My lawn areas, at least the two tiny patches I care about and care for, are small enough to feed with a sprinkling can. And I did that today, having noticed a late but optimistic hint of green.
The first thing I did was give it a hard raking. Plastic and bamboo leaf rakes don't do the job I want done. I have a metal lawn rake with pointy tines. This removes all the dead grass, making big fluffy tumbleweeds even in these small plots, and lets me see what's going on. Bare spots or thin spots will get some grass seed.
Then I sprinkled some lime. I haven't done that in a couple of years. All the books tell you to get a soil test before liming, but trust me on this. Northeast lawns don't need a test, they need lime, at least if you haven't done it in a while. Getting a soil test is just an excuse to put the job off.
Then I gave the lawn a sprinkling can of half strength fertilizer. Some experts say you don't want to feed your lawn this early, some experts say you should, mostly experts employed by fertilizer companies. It just seems to me that if most perennials – and grass is a perennial – benefit from feeding as they emerge, grass should too. Anyway, it can't hurt, especially since I fed with a diluted solution. It made me feel good.
Normally grass calls for a high nitrogen fertilizer. That's the first of the three numbers, like 26-5-5. And I would have used that, if I could find mine in the garden shed suffering from several months of just throwing stuff in there, but I couldn't. So I used a common general purpose fertilizer.
What I did not use was a lawn fertilizer specially formulated for early spring or even late spring. Many if not most contain different kinds of herbicides, often a good thing, but not now, not for me.

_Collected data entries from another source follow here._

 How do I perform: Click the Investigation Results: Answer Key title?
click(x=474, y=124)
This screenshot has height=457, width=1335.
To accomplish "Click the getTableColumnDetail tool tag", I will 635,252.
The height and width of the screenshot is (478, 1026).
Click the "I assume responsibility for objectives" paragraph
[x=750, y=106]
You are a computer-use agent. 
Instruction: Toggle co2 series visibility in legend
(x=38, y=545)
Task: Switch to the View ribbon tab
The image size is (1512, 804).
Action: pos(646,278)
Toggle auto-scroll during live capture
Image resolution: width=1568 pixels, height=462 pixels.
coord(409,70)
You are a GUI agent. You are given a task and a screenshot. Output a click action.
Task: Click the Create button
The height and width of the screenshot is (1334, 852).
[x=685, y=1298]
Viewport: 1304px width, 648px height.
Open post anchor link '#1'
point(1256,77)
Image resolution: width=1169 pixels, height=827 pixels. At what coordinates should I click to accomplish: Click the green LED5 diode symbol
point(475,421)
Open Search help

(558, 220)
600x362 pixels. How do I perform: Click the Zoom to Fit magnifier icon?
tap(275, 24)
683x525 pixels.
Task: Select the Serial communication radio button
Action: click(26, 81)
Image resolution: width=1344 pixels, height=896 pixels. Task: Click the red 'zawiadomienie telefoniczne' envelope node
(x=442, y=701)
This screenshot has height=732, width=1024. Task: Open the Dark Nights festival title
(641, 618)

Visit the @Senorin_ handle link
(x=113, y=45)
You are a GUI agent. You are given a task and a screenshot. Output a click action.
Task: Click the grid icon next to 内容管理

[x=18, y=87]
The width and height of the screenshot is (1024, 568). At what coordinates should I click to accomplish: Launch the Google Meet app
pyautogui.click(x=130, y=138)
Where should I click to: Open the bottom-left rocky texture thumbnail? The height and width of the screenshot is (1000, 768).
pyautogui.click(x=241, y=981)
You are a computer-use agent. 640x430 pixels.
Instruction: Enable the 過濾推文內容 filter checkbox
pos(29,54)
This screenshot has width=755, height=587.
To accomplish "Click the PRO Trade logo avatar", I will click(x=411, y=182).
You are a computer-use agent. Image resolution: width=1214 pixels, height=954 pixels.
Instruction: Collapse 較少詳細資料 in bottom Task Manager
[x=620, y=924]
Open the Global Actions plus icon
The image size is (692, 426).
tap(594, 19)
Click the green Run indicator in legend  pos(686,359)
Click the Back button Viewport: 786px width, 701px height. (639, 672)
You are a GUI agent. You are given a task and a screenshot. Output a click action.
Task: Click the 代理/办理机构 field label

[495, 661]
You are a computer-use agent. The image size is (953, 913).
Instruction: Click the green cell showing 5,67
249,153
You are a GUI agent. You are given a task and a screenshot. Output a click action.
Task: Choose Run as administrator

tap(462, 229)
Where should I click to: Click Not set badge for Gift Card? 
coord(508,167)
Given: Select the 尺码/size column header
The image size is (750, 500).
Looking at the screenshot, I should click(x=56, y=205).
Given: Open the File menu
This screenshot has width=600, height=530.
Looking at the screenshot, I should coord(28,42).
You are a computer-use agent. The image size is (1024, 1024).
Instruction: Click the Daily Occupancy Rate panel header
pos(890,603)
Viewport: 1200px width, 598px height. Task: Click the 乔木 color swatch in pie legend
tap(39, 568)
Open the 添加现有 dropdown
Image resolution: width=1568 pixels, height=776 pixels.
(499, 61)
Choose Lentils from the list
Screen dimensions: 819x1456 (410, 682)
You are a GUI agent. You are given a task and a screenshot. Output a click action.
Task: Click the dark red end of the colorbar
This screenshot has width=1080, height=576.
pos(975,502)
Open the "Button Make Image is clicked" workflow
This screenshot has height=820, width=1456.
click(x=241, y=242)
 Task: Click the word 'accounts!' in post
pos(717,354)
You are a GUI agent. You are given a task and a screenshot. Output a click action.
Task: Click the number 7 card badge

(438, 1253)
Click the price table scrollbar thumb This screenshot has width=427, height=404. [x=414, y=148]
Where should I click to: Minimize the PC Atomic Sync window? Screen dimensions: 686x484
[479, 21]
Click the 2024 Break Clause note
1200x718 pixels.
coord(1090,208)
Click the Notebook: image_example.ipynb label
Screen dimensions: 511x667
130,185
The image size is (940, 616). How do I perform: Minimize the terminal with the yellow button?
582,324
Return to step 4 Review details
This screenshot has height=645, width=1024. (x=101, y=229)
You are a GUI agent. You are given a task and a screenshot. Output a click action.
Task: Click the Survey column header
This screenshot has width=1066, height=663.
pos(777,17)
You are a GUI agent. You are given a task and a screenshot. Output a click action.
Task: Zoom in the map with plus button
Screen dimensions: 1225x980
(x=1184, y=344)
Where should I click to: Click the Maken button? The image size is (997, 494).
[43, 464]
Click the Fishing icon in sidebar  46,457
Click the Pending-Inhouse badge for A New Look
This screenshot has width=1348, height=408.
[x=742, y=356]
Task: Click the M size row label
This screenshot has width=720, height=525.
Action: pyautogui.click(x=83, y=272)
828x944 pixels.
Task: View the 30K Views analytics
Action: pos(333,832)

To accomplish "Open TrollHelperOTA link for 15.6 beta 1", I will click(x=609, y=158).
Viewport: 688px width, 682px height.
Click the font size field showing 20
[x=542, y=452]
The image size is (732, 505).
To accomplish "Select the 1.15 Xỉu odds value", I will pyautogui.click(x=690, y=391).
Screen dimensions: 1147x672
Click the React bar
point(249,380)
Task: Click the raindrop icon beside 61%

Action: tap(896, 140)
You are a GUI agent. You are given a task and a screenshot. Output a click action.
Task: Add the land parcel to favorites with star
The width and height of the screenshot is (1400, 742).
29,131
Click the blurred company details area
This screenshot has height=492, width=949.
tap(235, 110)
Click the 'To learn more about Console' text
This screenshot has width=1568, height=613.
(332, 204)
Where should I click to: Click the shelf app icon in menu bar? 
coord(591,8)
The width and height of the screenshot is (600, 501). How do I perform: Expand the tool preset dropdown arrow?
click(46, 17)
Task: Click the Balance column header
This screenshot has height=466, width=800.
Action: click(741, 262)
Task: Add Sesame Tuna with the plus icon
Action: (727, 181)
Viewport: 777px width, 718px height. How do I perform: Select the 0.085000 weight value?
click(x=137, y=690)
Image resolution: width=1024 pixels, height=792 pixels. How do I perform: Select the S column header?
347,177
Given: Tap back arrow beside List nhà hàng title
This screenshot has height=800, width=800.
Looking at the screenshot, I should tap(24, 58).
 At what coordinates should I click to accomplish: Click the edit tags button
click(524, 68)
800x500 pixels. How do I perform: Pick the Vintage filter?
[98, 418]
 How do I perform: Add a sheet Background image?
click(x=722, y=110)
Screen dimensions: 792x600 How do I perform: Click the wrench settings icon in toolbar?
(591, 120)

Some have a pre-emergent herbicide to control crab grass. Pre-emergents prevent crab grass seeds from germinating, but they also prevent the grass seed I intend to scatter from germinating. And the ones that contain a broad leaf weed killer for dandelions will also kill the crocus that come up in my lawn early every spring. By late spring the crocus foliage will have done its job and died back, and it will be safe to kill dandelions.
I also don't use herbicides in the larger lawn out front. The front lawn is my ode to Nature, a multi-cropped, environmentally friendly expanse of mostly native plants. If I were to spray this with a broad leaf native plant killer, it would do in all of the white clover. White clover is a legume, and legumes fix nitrogen. That's what they say, though I am not sure how nitrogen gets broken. In any event, it feeds what grass there is and it's green. There are also clumps of violets. Violets are flowers, right?
Come Memorial Day, I'll start going more by the book. I'll use actual lawn fertilizer with weed killers on my special plots. An unfortunate side effect of this is that the grass grows faster and needs mowing more often. But on the plus side, these well tended lawnettes stay green during droughts when other lawns are brown.
This year I took the lawnmower to a real mechanic for its spring spruce up. This is a job that for decades I have done myself. But frankly I have never fully understood carburetors, and modern engines have not gotten simpler.
So now I have a peak functioning mower with a sharp blade. I am watching the grass grow, and a very strange feeling has come over to me. I am actually looking forward to firing up the machine and mowing. It is a feeling that will quickly pass.